Prevention, education, treatment of secondary
diseases
Early referral to a center specialized in pediatric rheumatology is
essential, since these patients need experienced medical care with regular
clinical and laboratory assessments. Patient education programs are useful for
this chronic disease in order to improve patient’s and parents’ adherence to
treatment and the quality of life for the patient and his family.

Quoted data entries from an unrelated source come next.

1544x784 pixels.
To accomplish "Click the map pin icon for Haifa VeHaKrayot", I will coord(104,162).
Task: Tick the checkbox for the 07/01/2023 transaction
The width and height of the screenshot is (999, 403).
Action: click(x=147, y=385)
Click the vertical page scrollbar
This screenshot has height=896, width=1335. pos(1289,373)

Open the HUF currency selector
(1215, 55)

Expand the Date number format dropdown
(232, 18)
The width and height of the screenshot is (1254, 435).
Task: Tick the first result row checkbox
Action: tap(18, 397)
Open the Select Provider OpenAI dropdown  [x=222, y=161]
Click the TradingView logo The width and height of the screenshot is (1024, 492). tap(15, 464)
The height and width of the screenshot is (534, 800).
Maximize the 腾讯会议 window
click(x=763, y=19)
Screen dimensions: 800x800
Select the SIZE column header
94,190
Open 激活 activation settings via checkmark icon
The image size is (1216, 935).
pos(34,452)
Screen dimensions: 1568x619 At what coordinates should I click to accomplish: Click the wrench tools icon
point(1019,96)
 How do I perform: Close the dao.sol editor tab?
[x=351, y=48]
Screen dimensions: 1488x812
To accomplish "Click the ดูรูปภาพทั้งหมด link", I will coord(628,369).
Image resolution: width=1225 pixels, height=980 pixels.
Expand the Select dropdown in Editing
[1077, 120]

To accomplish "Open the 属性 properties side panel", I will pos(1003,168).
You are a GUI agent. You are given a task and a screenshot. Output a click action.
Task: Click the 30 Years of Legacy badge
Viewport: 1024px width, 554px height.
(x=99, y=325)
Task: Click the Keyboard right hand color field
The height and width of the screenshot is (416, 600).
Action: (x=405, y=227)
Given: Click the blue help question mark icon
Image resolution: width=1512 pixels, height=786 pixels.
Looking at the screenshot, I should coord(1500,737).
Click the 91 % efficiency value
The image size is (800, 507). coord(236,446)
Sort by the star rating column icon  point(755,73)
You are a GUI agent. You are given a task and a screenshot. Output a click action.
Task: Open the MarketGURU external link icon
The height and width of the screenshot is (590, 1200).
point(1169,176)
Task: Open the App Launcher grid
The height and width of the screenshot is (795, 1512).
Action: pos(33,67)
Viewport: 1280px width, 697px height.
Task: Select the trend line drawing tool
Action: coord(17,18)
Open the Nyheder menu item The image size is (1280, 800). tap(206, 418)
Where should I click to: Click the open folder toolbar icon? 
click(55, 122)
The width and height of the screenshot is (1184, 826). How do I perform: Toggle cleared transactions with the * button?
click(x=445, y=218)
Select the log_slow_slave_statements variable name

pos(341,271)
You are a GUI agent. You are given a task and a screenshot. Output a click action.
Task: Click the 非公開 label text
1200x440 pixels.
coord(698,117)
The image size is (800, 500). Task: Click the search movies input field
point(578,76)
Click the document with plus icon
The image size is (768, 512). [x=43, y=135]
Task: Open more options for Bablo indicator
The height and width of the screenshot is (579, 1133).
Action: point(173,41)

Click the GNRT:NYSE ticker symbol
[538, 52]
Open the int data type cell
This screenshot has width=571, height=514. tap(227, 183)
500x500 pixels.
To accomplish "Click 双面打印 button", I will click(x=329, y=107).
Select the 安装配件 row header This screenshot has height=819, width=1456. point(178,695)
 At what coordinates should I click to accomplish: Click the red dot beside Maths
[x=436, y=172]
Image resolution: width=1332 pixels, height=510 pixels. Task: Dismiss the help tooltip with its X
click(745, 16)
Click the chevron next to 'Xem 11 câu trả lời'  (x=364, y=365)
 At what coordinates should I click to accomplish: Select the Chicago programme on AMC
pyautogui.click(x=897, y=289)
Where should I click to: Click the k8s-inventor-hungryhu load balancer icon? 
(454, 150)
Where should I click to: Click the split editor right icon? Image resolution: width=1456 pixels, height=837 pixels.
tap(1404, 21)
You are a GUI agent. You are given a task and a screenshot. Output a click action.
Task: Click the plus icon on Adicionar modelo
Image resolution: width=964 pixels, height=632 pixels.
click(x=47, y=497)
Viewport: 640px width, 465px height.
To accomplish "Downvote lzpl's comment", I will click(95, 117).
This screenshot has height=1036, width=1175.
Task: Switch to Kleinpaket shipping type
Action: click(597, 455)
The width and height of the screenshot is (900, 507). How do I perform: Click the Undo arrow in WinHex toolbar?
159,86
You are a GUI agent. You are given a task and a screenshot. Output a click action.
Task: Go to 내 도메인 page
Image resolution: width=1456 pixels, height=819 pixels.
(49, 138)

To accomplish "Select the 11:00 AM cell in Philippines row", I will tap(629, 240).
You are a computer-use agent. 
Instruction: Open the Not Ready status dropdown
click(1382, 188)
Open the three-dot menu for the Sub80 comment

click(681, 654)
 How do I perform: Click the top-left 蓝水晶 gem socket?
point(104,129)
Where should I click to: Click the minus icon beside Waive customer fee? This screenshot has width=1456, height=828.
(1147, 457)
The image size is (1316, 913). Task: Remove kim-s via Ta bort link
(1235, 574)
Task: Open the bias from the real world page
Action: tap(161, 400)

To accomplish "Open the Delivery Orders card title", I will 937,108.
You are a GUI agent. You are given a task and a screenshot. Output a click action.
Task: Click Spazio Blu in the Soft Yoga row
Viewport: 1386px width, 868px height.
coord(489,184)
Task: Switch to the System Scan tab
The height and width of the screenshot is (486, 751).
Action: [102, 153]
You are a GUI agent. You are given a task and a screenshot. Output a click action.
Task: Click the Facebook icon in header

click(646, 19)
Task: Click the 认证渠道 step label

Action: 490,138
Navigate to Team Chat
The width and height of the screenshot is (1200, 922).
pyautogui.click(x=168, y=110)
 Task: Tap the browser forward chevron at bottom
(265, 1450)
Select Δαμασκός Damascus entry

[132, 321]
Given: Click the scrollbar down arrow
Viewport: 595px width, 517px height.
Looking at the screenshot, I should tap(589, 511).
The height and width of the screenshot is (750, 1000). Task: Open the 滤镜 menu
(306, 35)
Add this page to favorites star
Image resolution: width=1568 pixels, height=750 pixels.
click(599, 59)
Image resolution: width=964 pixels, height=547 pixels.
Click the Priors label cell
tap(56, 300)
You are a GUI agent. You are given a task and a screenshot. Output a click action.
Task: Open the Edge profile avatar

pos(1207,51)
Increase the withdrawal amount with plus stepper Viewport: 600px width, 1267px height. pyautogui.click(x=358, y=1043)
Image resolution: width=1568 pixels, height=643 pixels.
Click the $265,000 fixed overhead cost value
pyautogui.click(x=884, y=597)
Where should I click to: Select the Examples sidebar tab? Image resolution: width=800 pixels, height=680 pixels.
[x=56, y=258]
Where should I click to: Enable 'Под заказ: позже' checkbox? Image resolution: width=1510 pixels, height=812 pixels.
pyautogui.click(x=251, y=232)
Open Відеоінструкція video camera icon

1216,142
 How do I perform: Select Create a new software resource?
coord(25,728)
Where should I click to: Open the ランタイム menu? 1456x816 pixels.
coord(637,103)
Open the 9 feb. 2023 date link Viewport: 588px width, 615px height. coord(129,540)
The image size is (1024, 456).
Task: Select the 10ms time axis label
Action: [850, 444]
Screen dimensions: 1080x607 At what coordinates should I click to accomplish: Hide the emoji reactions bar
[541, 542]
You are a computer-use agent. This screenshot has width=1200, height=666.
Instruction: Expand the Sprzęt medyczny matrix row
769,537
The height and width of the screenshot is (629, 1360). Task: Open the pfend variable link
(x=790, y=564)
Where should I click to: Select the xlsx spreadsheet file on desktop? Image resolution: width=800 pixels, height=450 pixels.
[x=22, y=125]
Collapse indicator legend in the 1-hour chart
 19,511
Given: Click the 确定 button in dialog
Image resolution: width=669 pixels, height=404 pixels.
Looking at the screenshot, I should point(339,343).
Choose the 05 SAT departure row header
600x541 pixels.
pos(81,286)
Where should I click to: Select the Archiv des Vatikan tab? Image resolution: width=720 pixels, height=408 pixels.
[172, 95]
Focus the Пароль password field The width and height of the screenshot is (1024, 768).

Secondary disease may be due to systemic arthritis itself or due to the
treatment. Macrophage activation syndrome (MAS) may complicate systemic
arthritis, and should be treated early with methylprednisolone, prednisone and
cyclosporine. Long-standing chronic inflammation recalcitrant to treatment may
induce amyloidosis. Treatment of amyloidosis is with methotrexate and
anti-TNF-agents. Only if acute phase response cannot be controlled by these
measures should chlorambucil may be tried. Chlorambucil bears the risk of secondary
leukemia.
The main risk of immunosuppressive therapy is infection, which should always be
considered in the differential diagnosis of fever. For osteoporosis
(consequence of disease and/or steroid therapy), calcium and vitamin D supplementation
should be used, and bisphosphonates may be indicated (still under investigation
in children). Physical exercise is likely to favor bone mineralization and
should be proposed depending on joint involvement. Growth retardation
(consequence of disease and/or steroid therapy) may be treated with growth
hormone supplementation, but placebo controlled data about long-term benefit
are missing. Furthermore, there are
reports that growth hormone therapy may induce MAS.